= Zoe Jordan =

Irish fashion designer

Zoe Jordan is an Irish fashion designer. She studied architecture and business before embarking on a career as a bond trader in New York for HSBC and later an equity sales-trader at Credit Suisse. After years on Wall Street, she left the world of finance behind in order to pursue her real passion, fashion design. Her eponymous brand launched in London in 2011 and went on to be winner of several awards.

Jordan has garnered many awards, accolades and global recognition for her pioneering designs. She has been the winner of Elle Talent Launchpad, a Walpole Brand of tomorrow, twice finalist for the prestigious British Fashion Council (BFC) Vogue designer fashion fund and winner of the BFC eBay Contemporary award.

She began showing on schedule at London Fashion Week in 2011. Sir Stuart Rose, Brit Smith Start, Natalie Imbruglia, and Sir Harold Tillman all attended. She then moved to show in New York to expand the empire in 2014, where she described her collection "It's a tribute to the grown-up tomboy in her urban environment with an energetic minimalism and international heritage”.

In 2013, Jordan was short listed for the British Fashion Council Vogue Fashion Fund award.
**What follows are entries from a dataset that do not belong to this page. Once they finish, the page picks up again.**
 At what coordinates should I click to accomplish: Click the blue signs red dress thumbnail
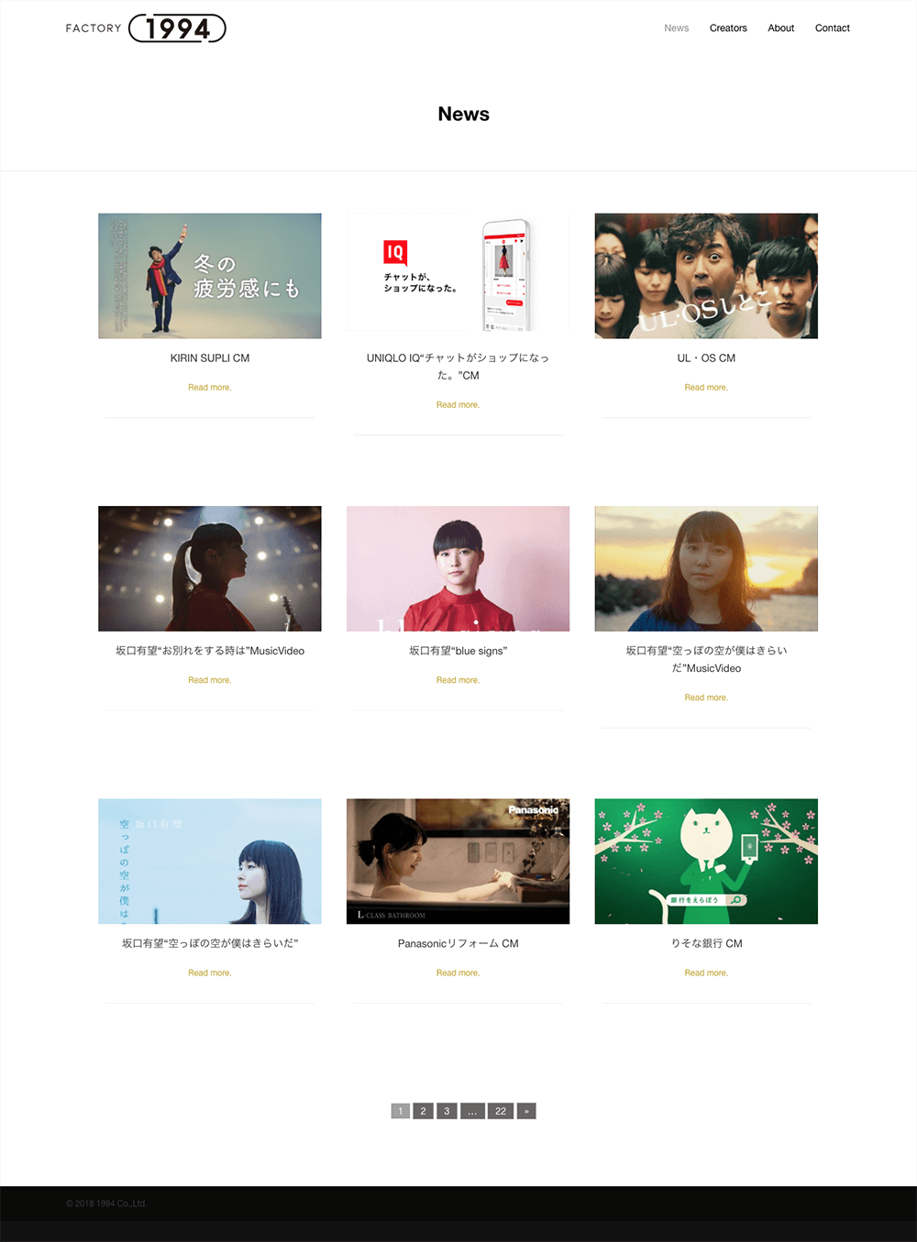(x=459, y=568)
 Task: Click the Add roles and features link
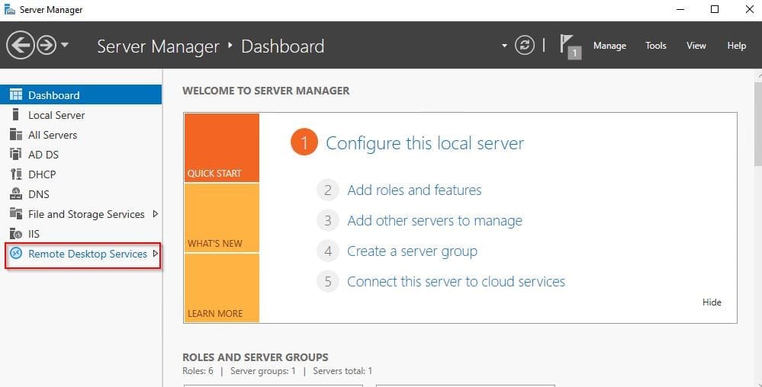click(414, 190)
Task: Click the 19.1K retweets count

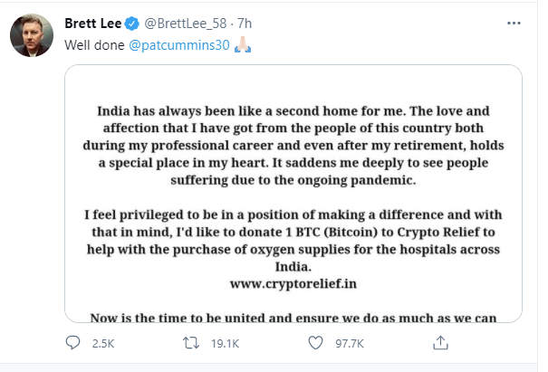Action: 227,343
She is a daughter of the former F1 Team Owner, Eddie Jordan.

==Awards==

- Winner of Elle Talent Launchpad 2010
- Winner of Walpole Brand of Tomorrow 2011
- BFC Vogue Designer fashion fund finalist 2012
- BFC Vogue Designer fashion fund finalist 2014
- BFC eBay Contemporary award winner

== Collaborations ==
- River Island: Zoë Jordan collaborated with River Island for their Design Forum project 2015. Jordan said "To get an insight to this side of the world of fashion, it's been a great learning experience, one I've relished. I love the fact the family are still involved in running River Island and they do a lot of British manufacturing. We are all about a more subtle sophistication rather than shouting the loudest."